Fui a mi dormitorio y le traje el dinero y el libro. Volvió las hojas y estudió la carátula con fervor de bibliófilo.
-Trato hecho -me dijo.
Me
asombró que no regateara. Sólo después comprendería que había entrado
en mi casa con la decisión de vender el libro. No contó los billetes, y
los guardó.
Hablamos
de la India, de las Orcadas y de los jarls noruegos que las rigieron.
Era de noche cuando el hombre se fue. No he vuelto a verlo ni sé su
nombre.
Pensé
guardar el Libro de Arena en el hueco que había dejado el Wiclif, pero
opté al fin por esconderlo detrás de unos volúmenes descalabrados de Las mil y una noches.
Me
acosté y no dormí. A las tres o cuatro de la mañana prendí la luz.
Busqué el libro imposible, y volví las hojas. En una de ellas vi grabada
una máscara. En ángulo llevaba una cifra, ya no sé cuál, elevada a la
novena potencia.
No
mostré a nadie mi tesoro. A la dicha de poseerlo se agregó el temor de
que lo robaran, y después el recelo de que no fuera verdaderamente
infinito. Esas dos inquietudes agravaron mi ya vieja misantropía.
Me
quedaban unos amigos; dejé de verlos. Prisionero del Libro, casi no me
asomaba a la calle. Examiné con una lupa el gastado lomo y las tapas, y
rechacé la posibilidad de algún artificio. Comprobé que las pequeñas
ilustraciones distaban dos mil páginas una de otra. Las fui anotando en
una libreta alfabética, que no tardé en llenar. Nunca se repitieron. De
noche, en los escasos intervalos que me concedía el insomnio, soñaba con
el libro.
Declinaba
el verano, y comprendí que el libro era monstruoso.
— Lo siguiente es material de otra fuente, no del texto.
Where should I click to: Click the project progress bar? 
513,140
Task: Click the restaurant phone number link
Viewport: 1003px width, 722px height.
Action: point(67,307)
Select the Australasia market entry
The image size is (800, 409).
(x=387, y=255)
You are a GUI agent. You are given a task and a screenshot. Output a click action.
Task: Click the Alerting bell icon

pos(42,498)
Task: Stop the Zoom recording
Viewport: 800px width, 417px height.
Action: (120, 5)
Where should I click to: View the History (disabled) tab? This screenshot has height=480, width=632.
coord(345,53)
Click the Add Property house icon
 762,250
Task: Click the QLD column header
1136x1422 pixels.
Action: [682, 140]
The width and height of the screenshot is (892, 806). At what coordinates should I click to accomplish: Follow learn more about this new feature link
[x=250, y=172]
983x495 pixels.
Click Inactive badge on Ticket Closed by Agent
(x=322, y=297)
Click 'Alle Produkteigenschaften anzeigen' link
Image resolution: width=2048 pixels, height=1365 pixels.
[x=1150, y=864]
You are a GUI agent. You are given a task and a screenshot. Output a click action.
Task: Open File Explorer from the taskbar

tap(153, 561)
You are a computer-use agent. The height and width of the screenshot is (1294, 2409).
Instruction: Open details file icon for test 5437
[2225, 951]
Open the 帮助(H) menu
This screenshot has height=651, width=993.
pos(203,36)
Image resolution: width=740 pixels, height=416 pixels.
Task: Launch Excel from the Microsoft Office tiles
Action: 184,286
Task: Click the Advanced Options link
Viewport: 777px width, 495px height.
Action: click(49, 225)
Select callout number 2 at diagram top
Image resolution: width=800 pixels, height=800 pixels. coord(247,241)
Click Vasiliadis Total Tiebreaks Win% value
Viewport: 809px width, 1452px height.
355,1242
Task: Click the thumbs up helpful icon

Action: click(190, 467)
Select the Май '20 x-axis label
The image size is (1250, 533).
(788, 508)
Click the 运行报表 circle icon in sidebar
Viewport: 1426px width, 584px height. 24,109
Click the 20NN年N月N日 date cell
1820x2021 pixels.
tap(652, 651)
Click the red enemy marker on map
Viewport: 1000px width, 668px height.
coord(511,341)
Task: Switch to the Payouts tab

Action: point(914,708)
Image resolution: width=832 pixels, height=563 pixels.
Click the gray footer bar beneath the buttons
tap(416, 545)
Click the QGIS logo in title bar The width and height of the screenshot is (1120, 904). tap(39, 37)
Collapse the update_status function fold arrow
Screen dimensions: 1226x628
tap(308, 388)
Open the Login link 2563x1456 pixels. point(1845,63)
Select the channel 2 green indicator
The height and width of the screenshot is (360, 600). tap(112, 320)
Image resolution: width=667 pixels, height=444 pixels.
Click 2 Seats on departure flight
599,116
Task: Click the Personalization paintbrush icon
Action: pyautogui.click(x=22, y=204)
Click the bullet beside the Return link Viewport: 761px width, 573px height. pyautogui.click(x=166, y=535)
De nada me sirvió
considerar que no menos monstruoso era yo, que lo percibía con ojos y lo
palpaba con diez dedos con uñas. Sentí que era un objeto de pesadilla,
una cosa obscena que infamaba y corrompía la realidad.
Pensé en el fuego, pero temí que la combustión de un libro infinito fuera parejamente infinita y sofocara de humo al planeta.
Recordé
haber leído que el mejor lugar para ocultar una hoja es un bosque.
Antes de jubilarme trabajaba en la Biblioteca Nacional, que guarda
novecientos mil libros; sé que a mano derecha del vestíbulo una escalera
curva se hunde en el sótano, donde están los periódicos y los mapas.
Aproveché un descuido de los empleados para perder el Libro de Arena en
uno de los húmedos anaqueles. Traté de no fijarme a qué altura ni a qué
distancia de la puerta.
Siento un poco de alivio, pero no quiero ni pasar por la calle México.